→ Excerpted records:
=======

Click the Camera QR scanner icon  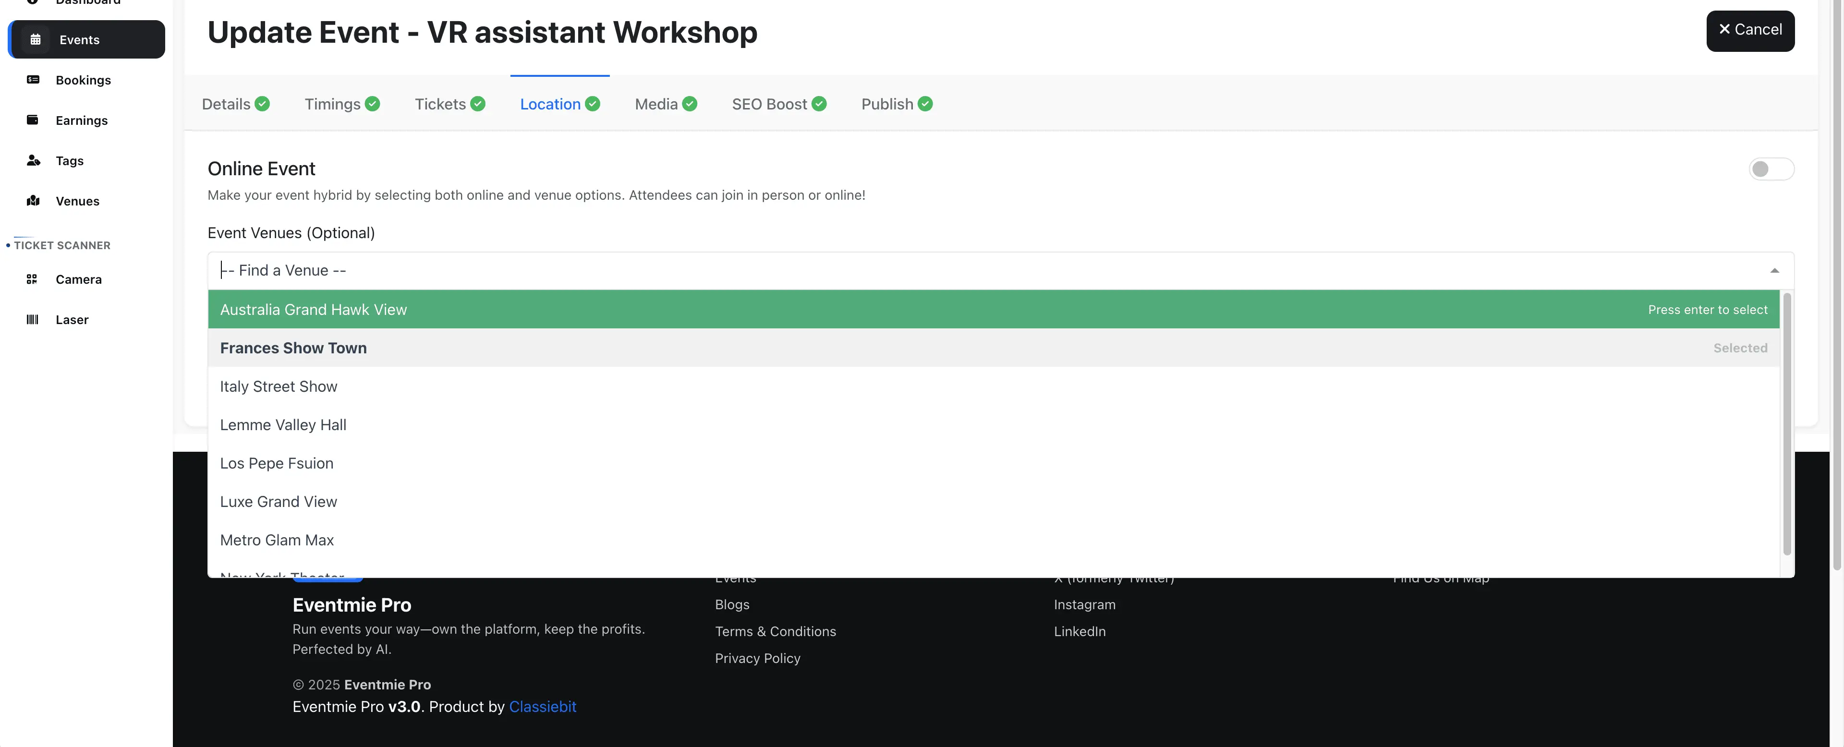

=======

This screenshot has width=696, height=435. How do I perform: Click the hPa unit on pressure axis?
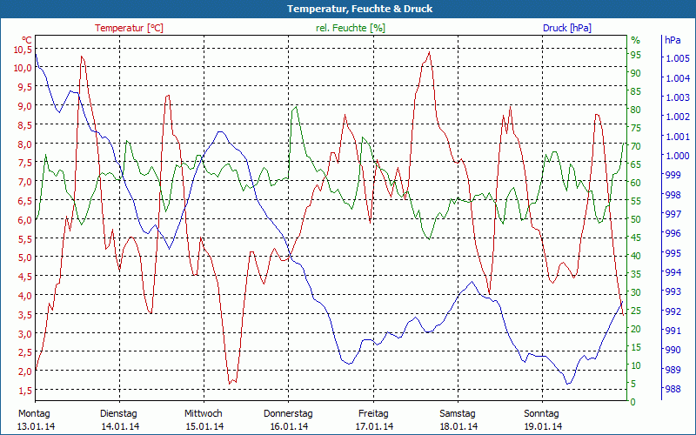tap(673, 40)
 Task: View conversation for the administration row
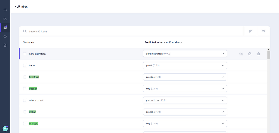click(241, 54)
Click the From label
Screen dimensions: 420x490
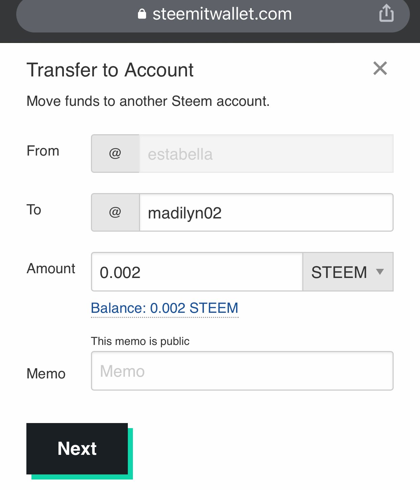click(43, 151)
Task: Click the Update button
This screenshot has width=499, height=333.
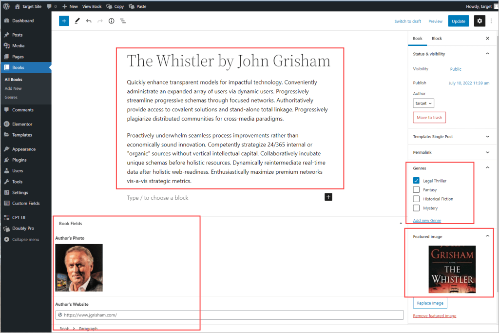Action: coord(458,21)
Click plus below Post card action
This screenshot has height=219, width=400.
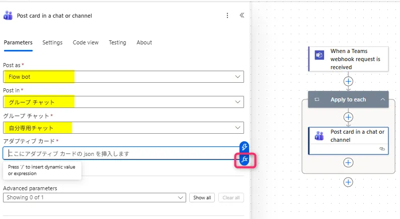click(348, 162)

=======

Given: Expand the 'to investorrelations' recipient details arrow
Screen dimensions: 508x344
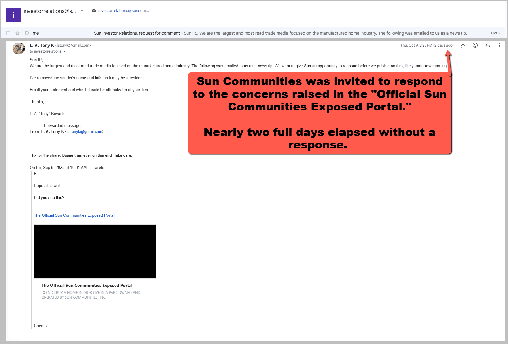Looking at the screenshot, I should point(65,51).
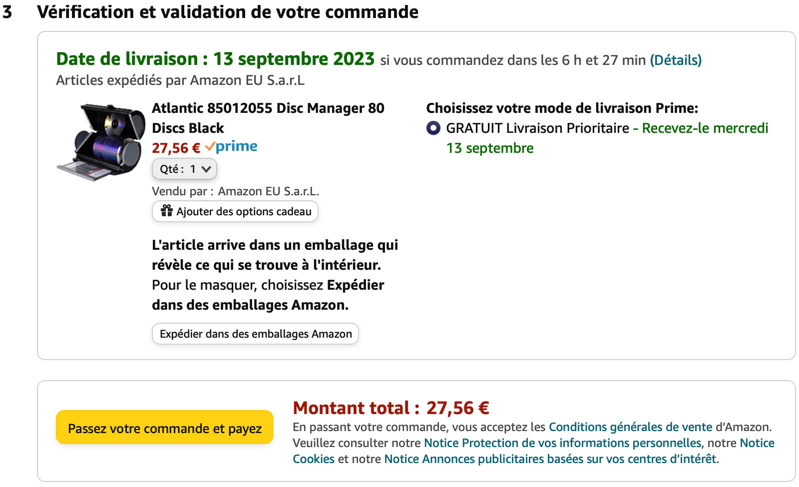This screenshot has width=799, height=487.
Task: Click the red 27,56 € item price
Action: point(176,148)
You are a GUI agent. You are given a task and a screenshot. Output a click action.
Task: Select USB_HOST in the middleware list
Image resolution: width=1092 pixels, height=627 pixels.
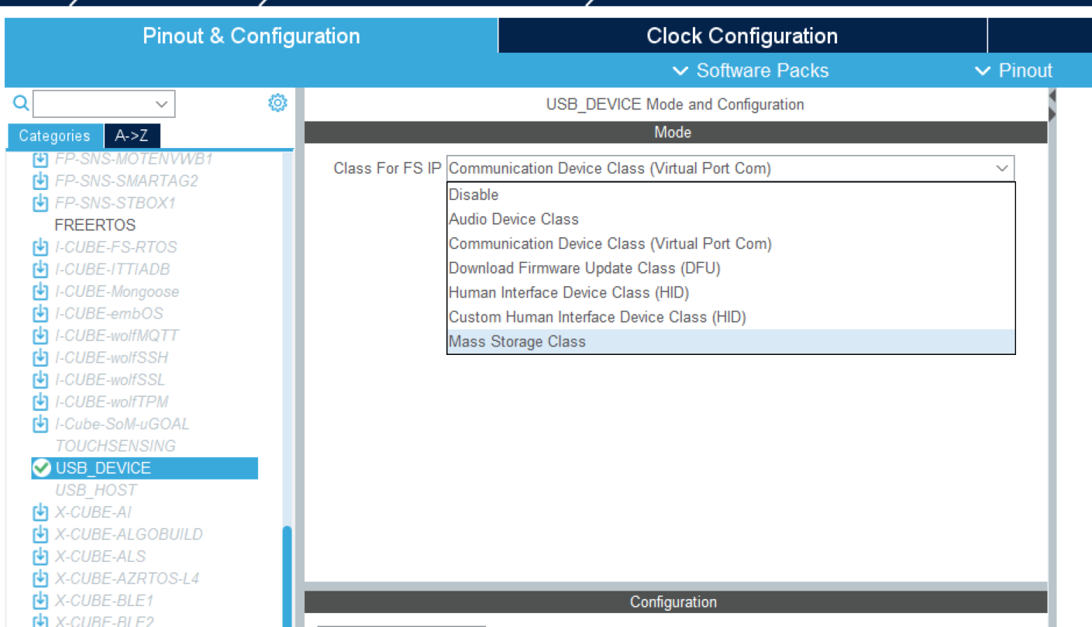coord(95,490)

=======

→ Exercise requirements: Please reproduce the material word for word, from the line containing "This screenshot has width=696, height=435." down to the line containing "click(348, 162)", both included. Leave out the pictures.

→ Result for this task:
This screenshot has width=696, height=435. How do I perform: Click the hPa unit on pressure axis?
tap(673, 40)
 Task: View conversation for the administration row
click(241, 54)
Click the From label
Screen dimensions: 420x490
click(43, 151)
Task: Click the Update button
This screenshot has width=499, height=333.
Action: coord(458,21)
Click plus below Post card action
This screenshot has height=219, width=400.
click(348, 162)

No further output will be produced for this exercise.